At 15.1 kilometres (9.4 mi) long, Sof Omar Cave is the longest cave in Ethiopia; sources claim it is the longest system of caves in Africa and ranks as the 306th longest in the World. It is situated to the east of Robe, in the Bale Zone of the Oromia Region in southeastern Ethiopia through which the Weyib River (Gestro River) flows. It sinks at the Ayiew Maco entrance and reappears at the Holuca resurgence 1 kilometre (0.62 mi) away. Long a religious centre, it is sacred both to Islam and the local Oromo traditional religion. The caves are known for their many pillars, particularly in the "Chamber of Columns".
The cave is formed along a network of joints: one set runs approximately north to south and the other east to west. This zig-zag of passages runs in an approximate southeasterly direction.

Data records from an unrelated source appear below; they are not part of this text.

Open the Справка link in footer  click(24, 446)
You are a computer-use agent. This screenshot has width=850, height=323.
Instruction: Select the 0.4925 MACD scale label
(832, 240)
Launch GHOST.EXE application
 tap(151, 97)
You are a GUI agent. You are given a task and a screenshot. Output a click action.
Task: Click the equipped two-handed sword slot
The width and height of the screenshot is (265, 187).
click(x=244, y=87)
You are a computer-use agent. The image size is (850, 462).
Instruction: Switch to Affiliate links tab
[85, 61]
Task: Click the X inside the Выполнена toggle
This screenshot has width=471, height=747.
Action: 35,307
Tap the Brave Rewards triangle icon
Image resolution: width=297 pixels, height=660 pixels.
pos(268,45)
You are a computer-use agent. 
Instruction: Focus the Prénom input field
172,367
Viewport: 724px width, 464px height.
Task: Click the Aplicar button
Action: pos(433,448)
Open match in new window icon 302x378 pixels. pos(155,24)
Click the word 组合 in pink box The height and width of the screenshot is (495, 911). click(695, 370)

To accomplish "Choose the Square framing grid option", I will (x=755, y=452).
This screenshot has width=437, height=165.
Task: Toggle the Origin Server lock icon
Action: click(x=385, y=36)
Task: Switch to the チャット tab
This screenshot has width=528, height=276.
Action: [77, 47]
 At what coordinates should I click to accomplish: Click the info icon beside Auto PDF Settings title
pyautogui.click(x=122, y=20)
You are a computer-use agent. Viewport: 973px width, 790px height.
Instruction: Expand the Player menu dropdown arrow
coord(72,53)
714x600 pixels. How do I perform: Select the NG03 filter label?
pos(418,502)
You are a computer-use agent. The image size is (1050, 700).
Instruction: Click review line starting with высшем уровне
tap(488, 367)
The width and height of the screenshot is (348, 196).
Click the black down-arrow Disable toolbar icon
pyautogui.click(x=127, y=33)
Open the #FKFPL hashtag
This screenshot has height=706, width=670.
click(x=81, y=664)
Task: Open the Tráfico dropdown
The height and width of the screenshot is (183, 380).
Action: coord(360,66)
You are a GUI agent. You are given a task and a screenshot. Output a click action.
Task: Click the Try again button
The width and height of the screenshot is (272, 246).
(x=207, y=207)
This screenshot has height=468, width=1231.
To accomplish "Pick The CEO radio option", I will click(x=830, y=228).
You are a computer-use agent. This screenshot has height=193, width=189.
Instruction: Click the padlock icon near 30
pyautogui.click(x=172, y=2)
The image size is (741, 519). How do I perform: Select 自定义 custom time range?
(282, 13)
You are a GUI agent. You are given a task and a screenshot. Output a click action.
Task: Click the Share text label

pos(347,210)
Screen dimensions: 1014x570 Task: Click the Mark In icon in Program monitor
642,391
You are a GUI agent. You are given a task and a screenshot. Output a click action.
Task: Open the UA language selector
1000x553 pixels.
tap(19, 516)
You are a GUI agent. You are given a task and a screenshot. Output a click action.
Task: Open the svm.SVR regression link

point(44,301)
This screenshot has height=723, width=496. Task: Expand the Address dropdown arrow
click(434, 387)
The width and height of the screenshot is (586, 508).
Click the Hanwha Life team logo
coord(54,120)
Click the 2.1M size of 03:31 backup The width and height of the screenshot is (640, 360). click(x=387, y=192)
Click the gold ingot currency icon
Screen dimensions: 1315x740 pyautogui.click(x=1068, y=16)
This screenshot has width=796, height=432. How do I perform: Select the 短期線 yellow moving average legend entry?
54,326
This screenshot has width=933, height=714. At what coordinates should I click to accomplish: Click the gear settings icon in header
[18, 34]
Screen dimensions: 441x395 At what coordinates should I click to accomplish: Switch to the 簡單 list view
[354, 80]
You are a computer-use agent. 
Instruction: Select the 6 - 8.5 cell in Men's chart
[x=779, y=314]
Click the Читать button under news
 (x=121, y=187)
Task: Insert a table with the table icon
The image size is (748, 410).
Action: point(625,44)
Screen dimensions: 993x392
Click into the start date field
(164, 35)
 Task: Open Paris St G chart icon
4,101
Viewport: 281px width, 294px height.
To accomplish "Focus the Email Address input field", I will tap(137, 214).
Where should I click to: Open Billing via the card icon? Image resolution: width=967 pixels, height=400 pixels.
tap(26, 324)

Sof Omar has 42 entrances, but generally only four are useful for gaining entrance:
- Two upstream Village Entrances (one to the east and one to the west of the village)
- The Tourist Entrance downstream from the Holuca Resurgence - at a point where the abandoned meander forming the dry valley rejoins the Web river
- A right bank entrance downstream of Holuca accessing the Deep South part of the Clapham's Climb Series
Entering the cave via either of the Village Entrances the visitor passes a shrine used by the locals. The Ayiew Maco Series is a set of interconnecting passages of varying in width between 1m and 10m. Several can be passed through to the pebble beach on the left bank of the river. A less complex series of passages exists on the right bank. These probably connected to those on the left bank until severed by the vadose action of the Web cutting the river passage deeper.
The passage at the pebble beach is about 40 m wide - the widest passage in the cave. At the downstream end of the beach the river disappears between two columns. The way to continue is to cross the Web at Ford 1 and follow the Figure-of-Eight passage until reaching the river again at Ford 2. At this point it is possible to see down Safari Straight, the most spectacular view in the cave. The river meanders down this 15m wide, 20m high rectangular passage for 300m.
The way on involves crossing and re-crossing the river from cobble beach to cobble beach at Fords 2, 3, 4 and 5. Small passages exist on both sides. The beach after Ford 5 ends under the 50m high Great Dome. On the opposite bank a steep rise leads to Molossadie Passage. The deep, short Ford 6, Ford 7 and Ford 8 leads to a cobble beach and the entrance into the Chamber of Columns. Exiting Ford 6 on the left bank it is possible to enter the Railway Tunnel passage which offers an alternative route into Molossadie and a bypass to Fords 7 and 8 into the Chamber of Columns.
Chamber of Columns is a unique feature in the world of caves. It looks like a wide passage leaving the Web before sweeping back to the river about a 100 m downstream. The passage is circumnavigates a cluster of thick columns densely packed in the centre of chamber. The Railway Tunnel and Molossadie Passage enter the chamber from the north. The river passage continues from the Chamber of Columns meandering for about 200m to the Big Rapids. This striking feature is formed from a jumble of huge boulders, well worn by the actions of the river.